5 CONCLUSIONSo Channel mentoring intervenes upon banality, functioning through subjective, intuition-infused, and worst-case logics, allowing children who “[don`t] want to harm people” to be offered counter-terrorism interventions. This seems absurd when the program is simultaneously described in interviews (and public discourse) in terms of diverting people from terrorism. Channel subjects are released from the program once they think more critically—hardly an established litmus test for the potentiality of engaging in violence. The level of distance from taking into account the whole person, and the fixation instead on abstracted risk factors, allows narratives of national security to be intertwined with interventions that largely do not appear to be violence-related. As a result, everyday behaviors become national security concerns—although in specific, racialized bodies. So while big-data calculative logics rely upon the veneer of objectivity and a distanced observer able to make neutral judgments (Wilcox, 2017), according to the testimony of Prevent`s own practitioners such logics mobilize prejudice, imposing risk-centric subjectivities onto non-violent citizens. Yet the management of risk never proves itself fulfilled, and risk managers are judged not just by their knowledge or lack of knowledge, but by what they should have suspected when a breach occurs (Aradau van Munster, 2005 Ewald, 2002). If risk cannot be seen, those tasked with our security (which is, more and more, citizens themselves) haven’t looked hard enough (Aradau van Munster, 2008). As much information as can be gathered on everybody and everything is therefore an essential component of governmentality in the dispositif of risk (Heath-Kelly, 2017a Miller Sabir, 2012). Thus, because risk must be out there somewhere, banality becomes entrenched within counter-terrorism, and counter-terrorism responsibilities become embedded in everyday life. As national security-consciousness becomes normalized, the desire to look for signs of catastrophic risk in every locality, and to separate “people, places, and products” on their risk capacity only becomes stronger (Mythen Walklate, 2010, p. 58). This is a dangerous turn, because, as Ericson (2008, p. 76) writes, “Insecurity proves itself.”

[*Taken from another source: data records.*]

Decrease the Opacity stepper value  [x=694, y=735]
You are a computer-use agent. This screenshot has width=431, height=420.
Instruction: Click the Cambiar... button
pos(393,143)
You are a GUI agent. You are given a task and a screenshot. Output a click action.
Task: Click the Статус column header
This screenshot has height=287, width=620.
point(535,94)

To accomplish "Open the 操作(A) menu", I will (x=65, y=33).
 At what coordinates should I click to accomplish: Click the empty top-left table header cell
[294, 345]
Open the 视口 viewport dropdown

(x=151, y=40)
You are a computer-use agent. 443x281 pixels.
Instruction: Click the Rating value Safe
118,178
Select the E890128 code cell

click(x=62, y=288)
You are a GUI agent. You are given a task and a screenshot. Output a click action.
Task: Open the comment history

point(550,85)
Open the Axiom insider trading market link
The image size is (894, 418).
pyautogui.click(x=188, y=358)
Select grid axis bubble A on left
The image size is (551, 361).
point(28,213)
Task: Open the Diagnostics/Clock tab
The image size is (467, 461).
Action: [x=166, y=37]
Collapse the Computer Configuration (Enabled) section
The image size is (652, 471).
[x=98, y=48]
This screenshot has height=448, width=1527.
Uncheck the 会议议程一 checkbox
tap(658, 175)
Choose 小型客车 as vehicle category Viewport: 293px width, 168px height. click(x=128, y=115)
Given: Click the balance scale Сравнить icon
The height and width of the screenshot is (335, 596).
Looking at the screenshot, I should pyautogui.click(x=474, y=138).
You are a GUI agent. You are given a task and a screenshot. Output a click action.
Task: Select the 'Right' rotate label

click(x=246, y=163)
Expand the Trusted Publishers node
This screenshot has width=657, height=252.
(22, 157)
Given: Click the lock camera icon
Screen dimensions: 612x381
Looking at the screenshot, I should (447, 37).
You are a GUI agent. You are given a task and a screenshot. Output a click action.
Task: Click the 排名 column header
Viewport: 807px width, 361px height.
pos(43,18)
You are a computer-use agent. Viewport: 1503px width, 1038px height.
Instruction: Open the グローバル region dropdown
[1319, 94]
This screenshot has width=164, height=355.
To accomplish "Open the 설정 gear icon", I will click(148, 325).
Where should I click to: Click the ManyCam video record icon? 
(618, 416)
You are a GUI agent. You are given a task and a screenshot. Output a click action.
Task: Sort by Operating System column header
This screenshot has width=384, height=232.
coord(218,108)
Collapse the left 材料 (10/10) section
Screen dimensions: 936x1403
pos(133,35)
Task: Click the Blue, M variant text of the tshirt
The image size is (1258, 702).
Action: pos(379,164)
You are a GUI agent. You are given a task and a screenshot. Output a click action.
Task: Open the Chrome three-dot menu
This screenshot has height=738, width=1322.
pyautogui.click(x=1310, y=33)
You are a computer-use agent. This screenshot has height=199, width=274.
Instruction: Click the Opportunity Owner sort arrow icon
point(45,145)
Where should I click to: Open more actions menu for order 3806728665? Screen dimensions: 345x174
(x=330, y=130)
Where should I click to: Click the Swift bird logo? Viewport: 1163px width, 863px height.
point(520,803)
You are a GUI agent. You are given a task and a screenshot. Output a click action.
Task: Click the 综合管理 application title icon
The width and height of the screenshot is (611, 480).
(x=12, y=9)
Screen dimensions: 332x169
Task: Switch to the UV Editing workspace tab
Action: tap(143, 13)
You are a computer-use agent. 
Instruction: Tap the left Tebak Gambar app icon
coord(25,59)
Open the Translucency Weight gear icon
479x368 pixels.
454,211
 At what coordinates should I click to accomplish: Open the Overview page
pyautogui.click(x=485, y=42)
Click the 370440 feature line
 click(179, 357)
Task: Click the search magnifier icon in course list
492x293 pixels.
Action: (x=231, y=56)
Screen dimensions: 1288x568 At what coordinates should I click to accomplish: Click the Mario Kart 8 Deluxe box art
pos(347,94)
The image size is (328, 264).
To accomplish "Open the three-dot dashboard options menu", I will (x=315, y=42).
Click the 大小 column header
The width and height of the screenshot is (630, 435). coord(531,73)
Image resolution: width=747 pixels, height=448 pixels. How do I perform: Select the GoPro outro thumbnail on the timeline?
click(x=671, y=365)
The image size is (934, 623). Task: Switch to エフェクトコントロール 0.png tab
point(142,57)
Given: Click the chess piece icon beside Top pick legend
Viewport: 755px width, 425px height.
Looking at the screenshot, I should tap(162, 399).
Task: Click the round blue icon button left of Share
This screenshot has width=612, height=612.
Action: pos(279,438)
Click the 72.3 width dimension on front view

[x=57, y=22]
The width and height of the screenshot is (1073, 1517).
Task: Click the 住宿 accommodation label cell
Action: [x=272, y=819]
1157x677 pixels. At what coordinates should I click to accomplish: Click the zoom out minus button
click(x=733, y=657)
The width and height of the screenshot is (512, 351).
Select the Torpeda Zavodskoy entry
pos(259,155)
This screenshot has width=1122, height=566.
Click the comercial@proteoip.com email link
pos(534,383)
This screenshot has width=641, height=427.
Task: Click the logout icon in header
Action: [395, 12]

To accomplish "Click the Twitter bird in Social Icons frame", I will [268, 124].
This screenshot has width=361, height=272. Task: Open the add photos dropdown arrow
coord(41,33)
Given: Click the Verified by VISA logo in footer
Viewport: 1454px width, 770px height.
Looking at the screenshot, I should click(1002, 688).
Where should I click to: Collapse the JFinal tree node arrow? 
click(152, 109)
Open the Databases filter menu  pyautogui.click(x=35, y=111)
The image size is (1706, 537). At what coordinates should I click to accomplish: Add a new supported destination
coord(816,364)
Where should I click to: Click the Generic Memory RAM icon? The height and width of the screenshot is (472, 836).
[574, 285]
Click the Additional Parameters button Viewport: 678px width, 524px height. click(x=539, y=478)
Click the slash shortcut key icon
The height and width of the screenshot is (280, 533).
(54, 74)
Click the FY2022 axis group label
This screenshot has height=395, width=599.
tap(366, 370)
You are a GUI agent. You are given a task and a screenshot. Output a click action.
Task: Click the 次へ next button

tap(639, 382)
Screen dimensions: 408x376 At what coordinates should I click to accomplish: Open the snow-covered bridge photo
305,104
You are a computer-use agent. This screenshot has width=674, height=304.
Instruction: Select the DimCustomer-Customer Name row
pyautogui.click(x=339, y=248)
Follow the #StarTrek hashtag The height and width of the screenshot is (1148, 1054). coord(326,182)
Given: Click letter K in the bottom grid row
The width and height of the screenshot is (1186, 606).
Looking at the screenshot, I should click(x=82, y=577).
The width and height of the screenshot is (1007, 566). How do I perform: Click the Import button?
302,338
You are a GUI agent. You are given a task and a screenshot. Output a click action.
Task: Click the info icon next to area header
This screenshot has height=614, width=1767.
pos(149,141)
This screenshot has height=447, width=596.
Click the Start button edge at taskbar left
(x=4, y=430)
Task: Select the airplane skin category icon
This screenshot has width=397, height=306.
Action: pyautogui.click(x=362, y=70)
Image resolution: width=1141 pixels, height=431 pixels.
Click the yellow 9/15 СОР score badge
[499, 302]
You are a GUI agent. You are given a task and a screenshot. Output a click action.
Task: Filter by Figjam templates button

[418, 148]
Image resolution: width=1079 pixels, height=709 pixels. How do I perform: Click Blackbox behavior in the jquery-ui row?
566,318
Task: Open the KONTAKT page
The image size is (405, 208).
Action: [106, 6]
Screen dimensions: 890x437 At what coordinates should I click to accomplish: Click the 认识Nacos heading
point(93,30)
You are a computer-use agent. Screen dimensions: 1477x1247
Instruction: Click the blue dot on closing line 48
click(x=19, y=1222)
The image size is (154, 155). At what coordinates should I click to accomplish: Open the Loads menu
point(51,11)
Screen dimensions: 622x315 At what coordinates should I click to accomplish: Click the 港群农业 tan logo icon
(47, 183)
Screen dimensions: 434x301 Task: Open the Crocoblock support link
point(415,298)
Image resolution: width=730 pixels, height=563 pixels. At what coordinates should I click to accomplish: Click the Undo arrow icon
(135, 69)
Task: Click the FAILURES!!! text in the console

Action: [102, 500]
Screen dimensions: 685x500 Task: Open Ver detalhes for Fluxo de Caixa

Elshimi (2017, pp. 156–185) writes that a complete lack of available data, measurement, and external oversight characterizes preemptive counter-terrorism in Britain. My research demonstrates that these three problems are as acute in the physical “counter-radicalization” intervention space as in the conceptual space—suggesting these problems exist precisely because practitioners work within a risk-averse environment that encourages the hyper-consciousness to risk, an obsession with worst-case logics in the face of banality. The weight of suspicion in the dispositif of risk generally overrides probability judgments, or the criminal justice methodology (de Goede de Graaf, 2013 McCullough Pickering, 2009 Pettinger, 2019), allowing the discursive positioning of banal behaviors as terrorism-related. Without significant challenge, the prevailing modality of governing through impersonal judgments will continue to become embedded (Tutt, 2016) regardless of success. As security moves from prevention to preemption, citizens’ identities are able to be reconstituted on a whim so that risks can be negotiated before they materialize (Walker, 2008). Citizens move from being seen as persons with political capacities to a collective and potential future risk to be managed (Amoore, 2013). An individual consequently moves from “ordinary citizen” to “potential national security risk” because of discussion of a panel of safeguarding leads which has never met them. This model is one of “universal suspicion [where] everyone is suspect” (Ericson, 2008). Once it has taken hold, the logic becomes immersed into normality with little space for resistance: after all, who opposes security? As one Channel mentor (Interviewee 13) remarked, “We know Prevent`s shit, we know it`s highly problematic, but it`s not gonna go away. And even if you got rid of it, it would still come back in another form.”